La Clean Clothes Campaign, réseau international d’achACT, analyse actuellement les conséquences de ce Protocole d’Accord et a partagé ses questions et inquiétudes avec le Comité de direction de l’Accord. Celles-ci concernent notamment le rôle de l’unité de la BGMEA qui opérera à partir du bureau de l’Accord à Dhaka durant la période transitoire. Cela pose question sur l’indépendance des décisions prises par l’équipe de l’Accord. Une présence visible de représentants d’employeurs au sein des bureaux même de l’Accord peut entamer la confiance des travailleuses par rapport au mécanisme de plainte, l’un des éléments les plus importants de l’Accord.[5] Une collaboration entre cette unité de la BGMEA et l’Accord est par ailleurs prévue dans des domaines extrêmement sensibles tel que l’examen des plans d’actions correctifs. Cette démarche est aujourd’hui sous l’autorité exclusive de l’inspecteur en chef de l’Accord. Dans une communication récente à la presse, la BGMEA elle-même semble suggérer que la fermeture et la mise aux normes des usines ne pourra pas se faire sans son accord. De la clarté est donc nécessaire et urgente sur ce point.

Quant à la nouvelle institution qui prendrait le relai de l’Accord, le flou est de mise sur ses futures structures de décision, sur son financement et sur ses capacités de contrainte. Par exemple : est-ce que les syndicats continueront d’avoir le même poids et la moitié des votes dans les prises de décisions ? Les marques contribueront-elles toujours au financement et aux mesures qui devront être mise en place ? Que pouvons-nous espérer du caractère contraignant et du degré de transparence de la nouvelle institution puisque les patrons d’usines seraient eux-mêmes directement impliqués dans leur contrôle et que les ONG seraient apparemment exclues ? Ces incertitudes justifient nos inquiétudes sur l’efficience à propos du nouveau mécanisme dans un pays où le droit à la liberté fondamentale de s’associer et de s’exprimer restent fortement mis à mal.
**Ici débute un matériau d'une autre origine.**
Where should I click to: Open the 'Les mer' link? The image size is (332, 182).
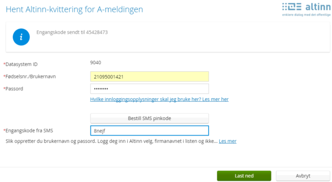(x=228, y=141)
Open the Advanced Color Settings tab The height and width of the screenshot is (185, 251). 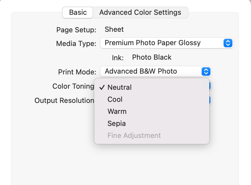pyautogui.click(x=140, y=13)
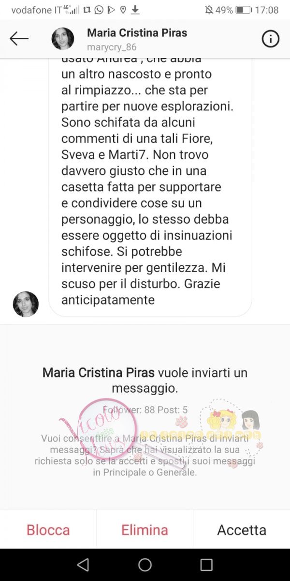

Garanties nécessaires pour l’avenir

Nous espérons que le nouveau système fonctionnera sur base des mêmes principes et des mêmes critères qui ont fait de l’Accord une initiative crédible et fructueuse pour la sécurité des travailleuses.

Pour achACT, voici les garanties qui seront nécessaires :

  • Des inspections de qualité, transparentes et indépendantes ;
  • Des mécanismes de plainte qui permettent aux travailleuses de défendre leur droit à la sécurité et leurs intérêts face à leur direction – sans crainte de représailles ;
  • Des mécanismes solides et fiables permettant aux syndicats de faire respecter le système mis en place par la nouvelle institution.

achACT et la Clean Clothes Campaign continueront à exercer leur nécessaire vigilance, que ce soit dans le cadre de l’Accord transitoire actuel ou vis-à-vis d’une nouvelle structure. Il en va de la sécurité de millions de travailleuses.

achACT continuera également de soutenir les travailleuses en lutte pour que leurs droits humains soient respectés. Notamment, leur droit à la vie et à l’intégrité physique, qui est au cœur de l’Accord, mais aussi leur droit à un salaire vital et leur droit de s’associer librement et de négocier collectivement. Droits qui sont aujourd’hui loin d’être garantis du fait d’une grave répression qui sévit au Bangladesh depuis décembre 2018.